2) La neuropathie optique
Elle est liée à l'augmentation de pression à l'apex de l'orbite et peut entraîner une hyperpression oculaire grave jusqu'à 60-70 mmHg. La décompression de l'apex est secondaire à une décompression graisseuse et fait suite éventuellement au geste chirurgical au niveau des parois osseuses de l'orbite.
3) La diplopie
La diplopie est la conséquence
- d'une myopathie cicatricielle : les muscles, le plus souvent droit inférieur et droit interne, deviennent très raides et donc inextensibles ;
- d'une fibrose des facias et du tissu conjonctif.
Le Lancaster permet d'analyser l'action des muscles synergiques et d'éliminer une paralysie oculomotrice ou une fracture du plancher de l'orbite : dans le cas d'une ODT, si le muscle est fibreux, l'antagoniste controlatéral est en hyperaction.
4) La rétraction palpébrale
La mesure de la rétraction palpébrale s'effectue par la mesure de la fente palpébrale qui représente une donnée stable. Elle est liée à la contraction du muscle de Müller et à une infiltration dont elle est le siège. La sclère peut être aperçue surplombant le limbe. Le clignement est rare ou incomplet et favorise l'apparition d'une kérato-conjonctivite sèche. La rétraction primaire reste permanente dans le regard vers le bas ; la rétraction secondaire à la fibrose diminue dans le regard vers le bas et augmente dans le regard vers le haut. Le traitement comporte une chirurgie combinée du strabisme puis des paupières.
5) La lagophtalmie
Elle s'observe surtout dans les formes évoluées et lors des thyroïdites de Hashimoto. Elle s'accompagne d'une kératite limbique supérieure et d'un chémosis de la caroncule. Précédant l'indication chirurgicale, certains moyens se montrent efficaces : pose de bouchons lacrymaux, pansements oculaires nocturnes (certains portent des lunettes de piscine la nuit...), clignement conscient complet, par exemple tous les quarts d'heure devant l'ordinateur, collyres anti-inflammatoires.

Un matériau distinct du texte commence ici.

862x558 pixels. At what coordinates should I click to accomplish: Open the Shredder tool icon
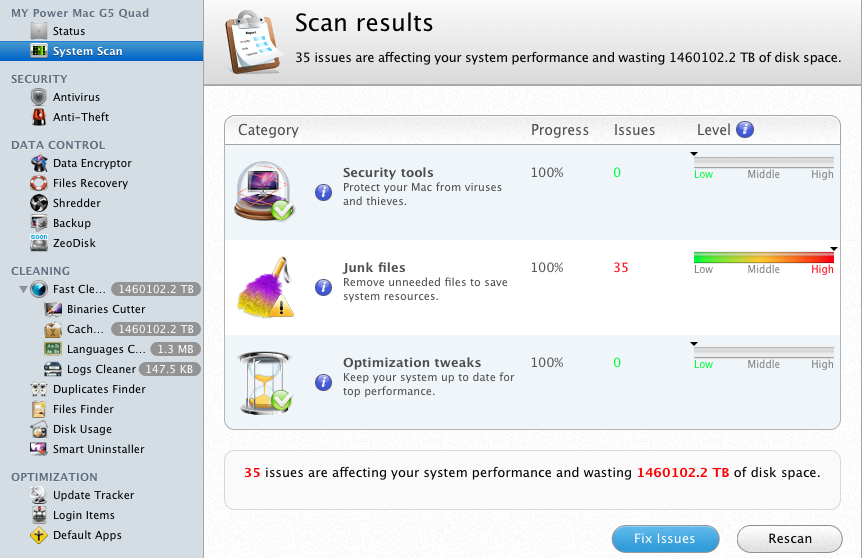pos(39,203)
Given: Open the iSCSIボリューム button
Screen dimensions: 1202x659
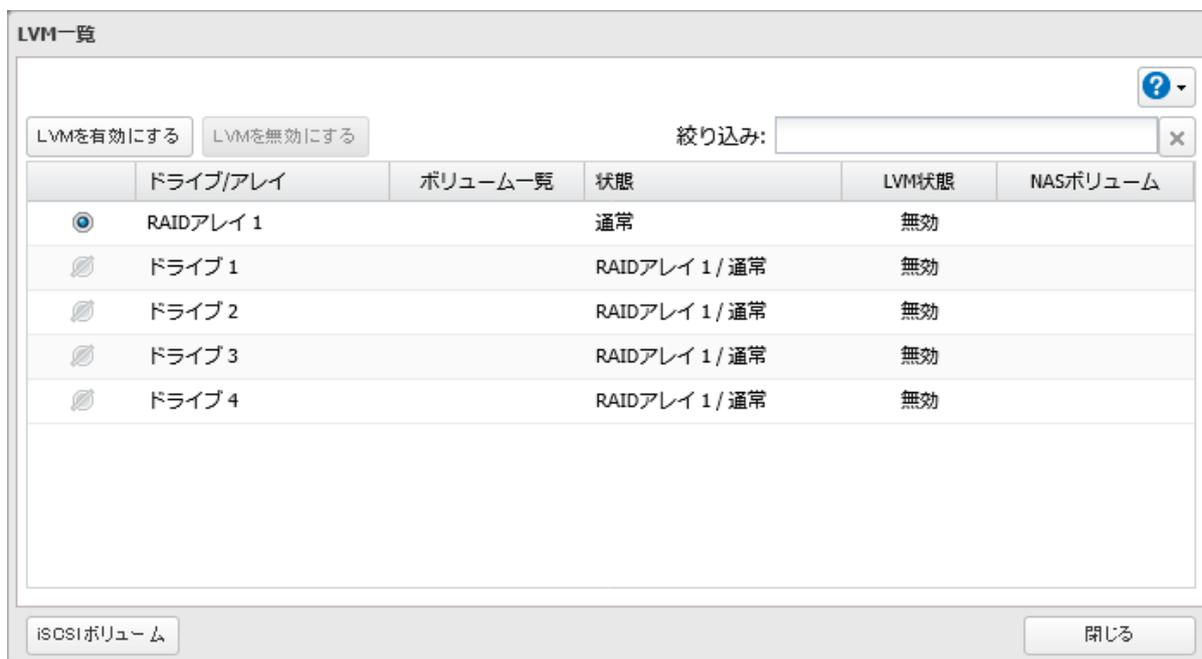Looking at the screenshot, I should [103, 632].
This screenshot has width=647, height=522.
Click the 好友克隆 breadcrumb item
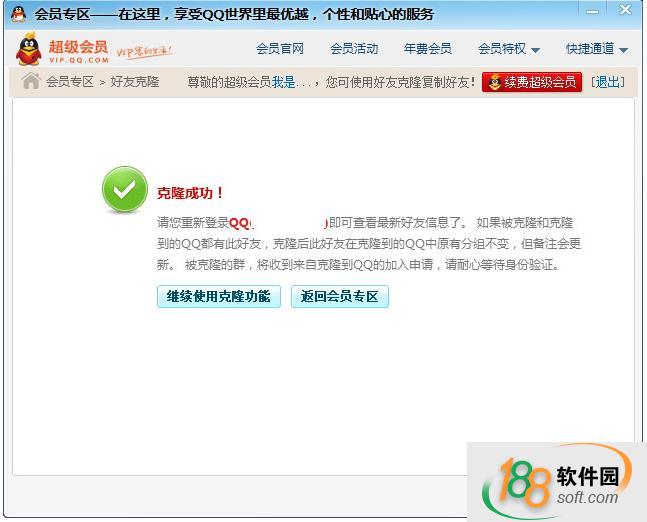[135, 82]
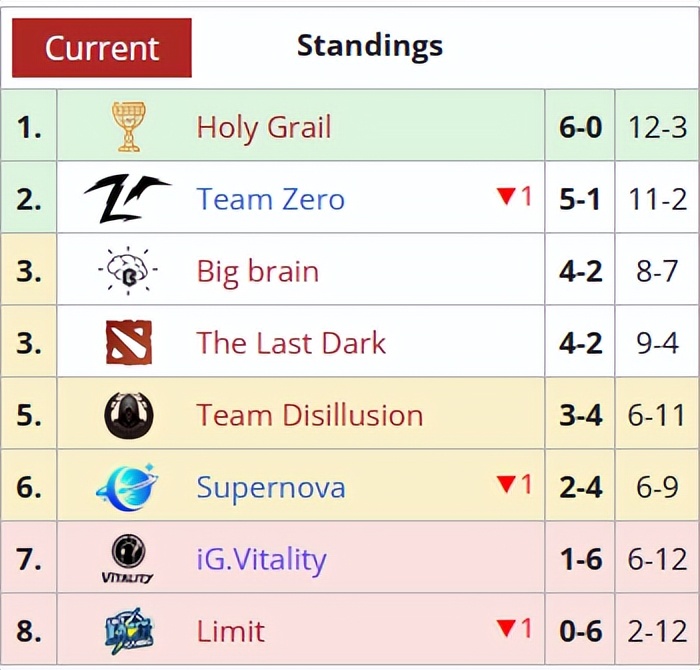Screen dimensions: 700x670
Task: Select the red Current tab
Action: pos(101,48)
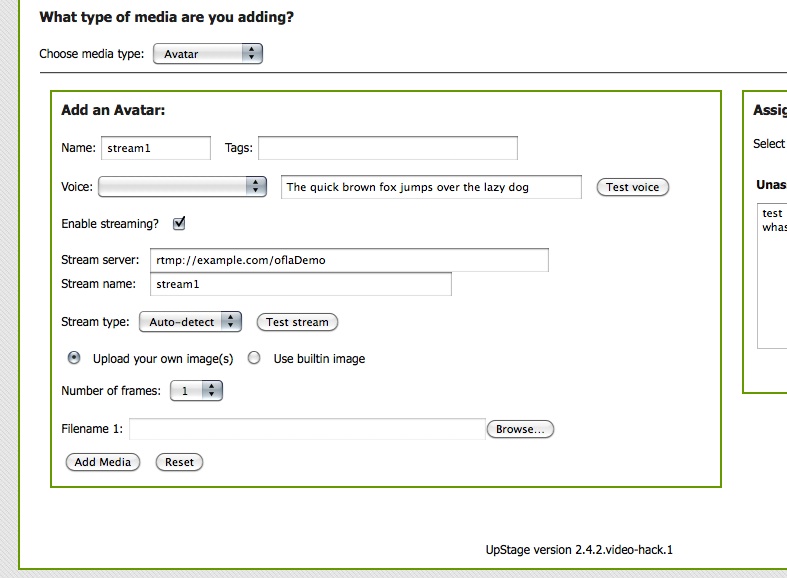Open the Stream type Auto-detect dropdown

(190, 322)
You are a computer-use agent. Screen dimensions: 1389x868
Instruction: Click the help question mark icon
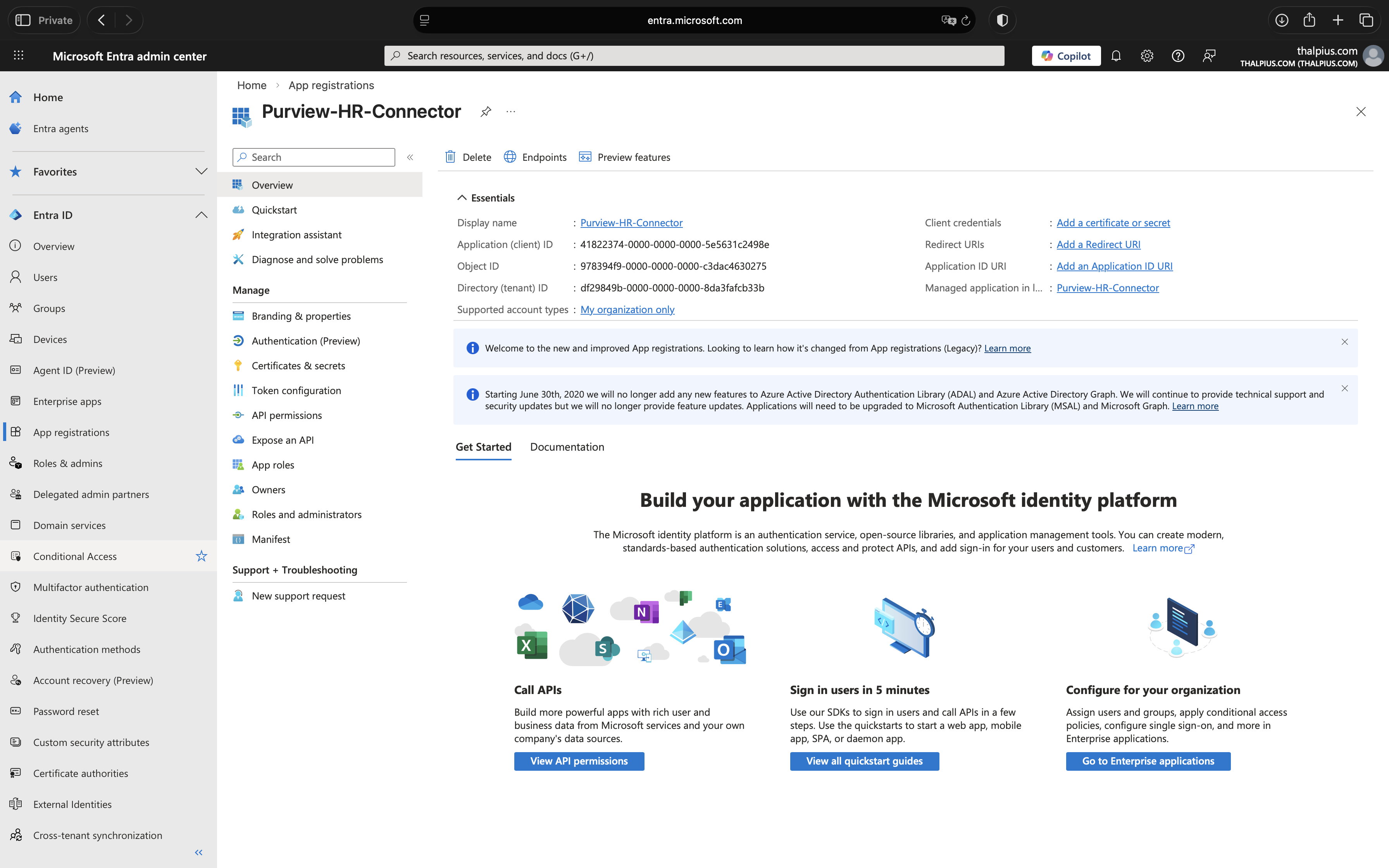click(x=1178, y=56)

Par ailleurs peuvent apparaître des problèmes esthétiques liés au développement de poches palpébrales.
Prise en charge
La prise en charge de l'ODT est pluridisciplinaire (endocrino, ophtalmo, radiologue, chirurgien, radiothérapeute). Elle associe d'abord le maintien d'un équilibre thyroïdien et un traitement anti-inflammatoire (C. Marcocci et coll., 2004) - corticoïdes, radiothérapie orbitaire externe ou analogues de la somatostatine -, avant d'envisager le geste chirurgical. Ce geste a pour buts de diminuer la pression orbitaire, d'agir sur les troubles oculomoteurs et d'associer éventuellement une blépharoplastie.
Table ronde « Oeil et Thyroïde » lors du 110e congrès de la SFO.
Communications du Pr J.-P. Adenis et des Drs I. Badelon et J.-L. George.